Stored data:
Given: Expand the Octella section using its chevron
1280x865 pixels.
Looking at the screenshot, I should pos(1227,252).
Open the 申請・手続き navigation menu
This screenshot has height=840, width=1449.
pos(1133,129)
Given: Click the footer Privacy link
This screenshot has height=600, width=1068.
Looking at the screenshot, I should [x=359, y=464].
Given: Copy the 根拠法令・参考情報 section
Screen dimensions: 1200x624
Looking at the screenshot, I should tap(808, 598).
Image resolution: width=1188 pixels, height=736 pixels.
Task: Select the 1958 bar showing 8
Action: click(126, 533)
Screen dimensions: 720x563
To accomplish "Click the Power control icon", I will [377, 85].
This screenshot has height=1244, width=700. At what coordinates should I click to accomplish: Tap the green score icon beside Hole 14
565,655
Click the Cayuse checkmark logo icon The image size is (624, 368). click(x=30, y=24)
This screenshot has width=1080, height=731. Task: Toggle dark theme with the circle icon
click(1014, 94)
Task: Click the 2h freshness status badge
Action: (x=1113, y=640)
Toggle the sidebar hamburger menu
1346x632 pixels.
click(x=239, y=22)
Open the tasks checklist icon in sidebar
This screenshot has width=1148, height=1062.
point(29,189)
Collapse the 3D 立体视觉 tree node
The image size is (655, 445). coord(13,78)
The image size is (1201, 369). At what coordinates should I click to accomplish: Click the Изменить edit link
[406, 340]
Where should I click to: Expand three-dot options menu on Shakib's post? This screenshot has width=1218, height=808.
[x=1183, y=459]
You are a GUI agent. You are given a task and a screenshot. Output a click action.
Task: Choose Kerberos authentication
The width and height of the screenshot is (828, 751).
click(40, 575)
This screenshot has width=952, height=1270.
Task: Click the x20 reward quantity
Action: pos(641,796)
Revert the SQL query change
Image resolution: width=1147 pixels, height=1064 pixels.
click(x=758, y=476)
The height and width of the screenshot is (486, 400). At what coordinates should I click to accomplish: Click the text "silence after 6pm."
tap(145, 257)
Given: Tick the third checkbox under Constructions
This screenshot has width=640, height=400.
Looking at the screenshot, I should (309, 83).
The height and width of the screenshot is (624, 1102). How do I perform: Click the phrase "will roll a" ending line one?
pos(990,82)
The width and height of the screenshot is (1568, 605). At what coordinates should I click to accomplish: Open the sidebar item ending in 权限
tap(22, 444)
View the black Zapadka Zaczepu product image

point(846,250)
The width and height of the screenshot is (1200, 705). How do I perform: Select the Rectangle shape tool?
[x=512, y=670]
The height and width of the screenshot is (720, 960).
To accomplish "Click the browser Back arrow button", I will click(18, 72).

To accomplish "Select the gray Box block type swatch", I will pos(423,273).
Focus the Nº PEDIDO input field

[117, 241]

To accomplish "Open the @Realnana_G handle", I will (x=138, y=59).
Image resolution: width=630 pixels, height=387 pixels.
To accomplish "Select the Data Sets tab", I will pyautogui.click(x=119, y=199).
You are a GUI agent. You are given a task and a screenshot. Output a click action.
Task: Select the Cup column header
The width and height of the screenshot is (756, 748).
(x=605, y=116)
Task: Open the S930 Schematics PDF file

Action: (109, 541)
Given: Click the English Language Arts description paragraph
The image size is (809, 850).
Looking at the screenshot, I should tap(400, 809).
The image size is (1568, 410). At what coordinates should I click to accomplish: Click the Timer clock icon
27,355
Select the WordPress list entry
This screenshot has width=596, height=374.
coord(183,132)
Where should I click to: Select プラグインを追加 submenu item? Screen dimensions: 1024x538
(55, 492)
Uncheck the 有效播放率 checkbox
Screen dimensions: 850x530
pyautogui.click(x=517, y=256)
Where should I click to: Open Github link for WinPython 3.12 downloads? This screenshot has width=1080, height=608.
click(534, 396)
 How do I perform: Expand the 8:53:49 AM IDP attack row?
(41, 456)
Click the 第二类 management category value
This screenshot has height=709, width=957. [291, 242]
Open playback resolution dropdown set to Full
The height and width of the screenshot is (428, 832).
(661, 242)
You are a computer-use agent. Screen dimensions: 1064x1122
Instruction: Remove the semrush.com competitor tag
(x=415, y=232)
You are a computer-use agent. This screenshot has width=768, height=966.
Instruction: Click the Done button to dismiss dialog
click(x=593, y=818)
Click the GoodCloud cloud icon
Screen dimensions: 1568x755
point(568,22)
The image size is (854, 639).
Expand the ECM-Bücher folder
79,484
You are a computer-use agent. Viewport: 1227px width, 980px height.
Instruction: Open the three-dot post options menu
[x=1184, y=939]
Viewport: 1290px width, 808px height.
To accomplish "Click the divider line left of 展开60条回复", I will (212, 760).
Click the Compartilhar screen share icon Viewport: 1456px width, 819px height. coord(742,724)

ASSIGNMENT. Could you return every line from the entries above in which the string "computer" occurs?

YOUR SOLUTION.
You are a computer-use agent. Screen dimensions: 1064x1122
You are a computer-use agent. This screenshot has width=768, height=966.
You are a computer-use agent. Viewport: 1227px width, 980px height.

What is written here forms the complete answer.